Literally cheaper together: Verevskyi wants to completely take over “Kernel”
The issuance of PLN 1.16 per Kernel share in connection with the war could be used for a cheap takeover of the company.
Issuance of agricultural holding shares worth 1.16 zlotys may lead to a situation where the main shareholder will accumulate more than 95% of the securities and carry out a forced buyout. This was stated by the head of the Warsaw Stock Exchange, Marek Dietl, in an interview interview with Economic Truth.
“In conversations with investors, I always try to stay on the side of our issuers. Stress, a sense of threat associated with the war, can affect the behavior of managers and investors from Ukraine. However, the issue of shares at PLN 1.16 per unit was used for a cheap takeover of the company, without taking into account the interests of small shareholders. Unfortunately, I cannot explain such behavior in any way,” comments Dietl.

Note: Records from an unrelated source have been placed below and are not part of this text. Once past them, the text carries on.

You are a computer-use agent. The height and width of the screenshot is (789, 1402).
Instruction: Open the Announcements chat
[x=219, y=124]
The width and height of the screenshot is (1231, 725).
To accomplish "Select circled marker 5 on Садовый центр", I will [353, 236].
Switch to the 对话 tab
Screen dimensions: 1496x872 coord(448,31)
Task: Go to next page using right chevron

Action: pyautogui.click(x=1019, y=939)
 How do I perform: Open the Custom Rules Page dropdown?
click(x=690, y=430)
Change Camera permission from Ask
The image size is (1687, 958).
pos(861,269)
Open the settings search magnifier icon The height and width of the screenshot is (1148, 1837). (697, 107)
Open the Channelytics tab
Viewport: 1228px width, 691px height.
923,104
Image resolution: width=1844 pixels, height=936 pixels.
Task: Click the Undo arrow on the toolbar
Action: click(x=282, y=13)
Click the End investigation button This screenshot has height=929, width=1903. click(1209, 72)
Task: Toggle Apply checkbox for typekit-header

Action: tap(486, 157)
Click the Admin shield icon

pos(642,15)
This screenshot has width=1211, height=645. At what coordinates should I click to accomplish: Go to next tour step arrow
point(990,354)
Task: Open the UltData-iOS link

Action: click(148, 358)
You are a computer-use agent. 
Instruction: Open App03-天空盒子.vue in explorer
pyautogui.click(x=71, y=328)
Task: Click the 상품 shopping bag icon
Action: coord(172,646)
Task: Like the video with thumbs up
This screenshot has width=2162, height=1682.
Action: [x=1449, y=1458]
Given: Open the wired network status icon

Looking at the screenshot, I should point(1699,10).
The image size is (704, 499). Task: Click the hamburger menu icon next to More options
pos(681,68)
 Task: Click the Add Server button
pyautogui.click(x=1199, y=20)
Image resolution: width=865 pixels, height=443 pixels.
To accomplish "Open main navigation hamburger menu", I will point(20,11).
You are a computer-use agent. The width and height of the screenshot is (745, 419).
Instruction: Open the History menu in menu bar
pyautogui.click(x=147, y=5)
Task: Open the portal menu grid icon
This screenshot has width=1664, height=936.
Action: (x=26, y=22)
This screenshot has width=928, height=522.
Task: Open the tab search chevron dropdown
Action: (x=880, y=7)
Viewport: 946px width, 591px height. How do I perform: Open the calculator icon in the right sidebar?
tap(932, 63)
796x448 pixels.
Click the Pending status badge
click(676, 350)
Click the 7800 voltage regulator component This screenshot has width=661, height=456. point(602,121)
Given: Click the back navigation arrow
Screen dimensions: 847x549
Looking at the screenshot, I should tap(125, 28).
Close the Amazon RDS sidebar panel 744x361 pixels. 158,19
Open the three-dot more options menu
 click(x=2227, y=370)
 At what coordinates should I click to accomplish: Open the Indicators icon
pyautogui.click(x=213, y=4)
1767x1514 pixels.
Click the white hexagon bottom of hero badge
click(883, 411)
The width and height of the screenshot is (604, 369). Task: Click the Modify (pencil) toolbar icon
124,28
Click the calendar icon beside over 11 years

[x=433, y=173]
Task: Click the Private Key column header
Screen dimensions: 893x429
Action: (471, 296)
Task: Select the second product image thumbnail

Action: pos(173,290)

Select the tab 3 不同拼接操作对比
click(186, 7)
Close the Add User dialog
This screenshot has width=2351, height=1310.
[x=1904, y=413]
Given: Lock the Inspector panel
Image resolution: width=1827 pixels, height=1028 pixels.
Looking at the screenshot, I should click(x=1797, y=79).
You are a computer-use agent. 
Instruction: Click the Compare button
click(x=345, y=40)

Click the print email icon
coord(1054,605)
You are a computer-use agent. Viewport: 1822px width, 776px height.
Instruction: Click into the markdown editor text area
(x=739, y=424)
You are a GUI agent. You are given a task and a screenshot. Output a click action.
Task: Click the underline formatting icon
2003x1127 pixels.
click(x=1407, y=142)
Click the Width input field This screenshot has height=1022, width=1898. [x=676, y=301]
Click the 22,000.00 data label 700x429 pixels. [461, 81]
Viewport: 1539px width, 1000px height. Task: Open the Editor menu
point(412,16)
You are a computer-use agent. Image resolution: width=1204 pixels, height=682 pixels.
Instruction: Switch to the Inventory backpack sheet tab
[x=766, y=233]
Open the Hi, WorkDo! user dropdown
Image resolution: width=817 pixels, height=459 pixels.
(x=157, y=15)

It will be recalled that in August the agricultural holding decided to issue 216 shares in order to attract an additional $60 million from shareholders. The company explained that they did this to reduce debt and attract capital.
In turn, the minority shareholders of “Kernel” stated that the company thus diluted their share of shares. As a result, the main shareholder Namsen Limited and Andrii Verevskyi received 93.67%, which brings them closer to the complete withdrawal of shares from the stock exchange and absorption of the agricultural holding.
During the period from September 4 to 10, “Kernel” shares fell in price on the Warsaw Stock Exchange by 32.1%. The market capitalization of the agricultural company amounted to 510 million dollars.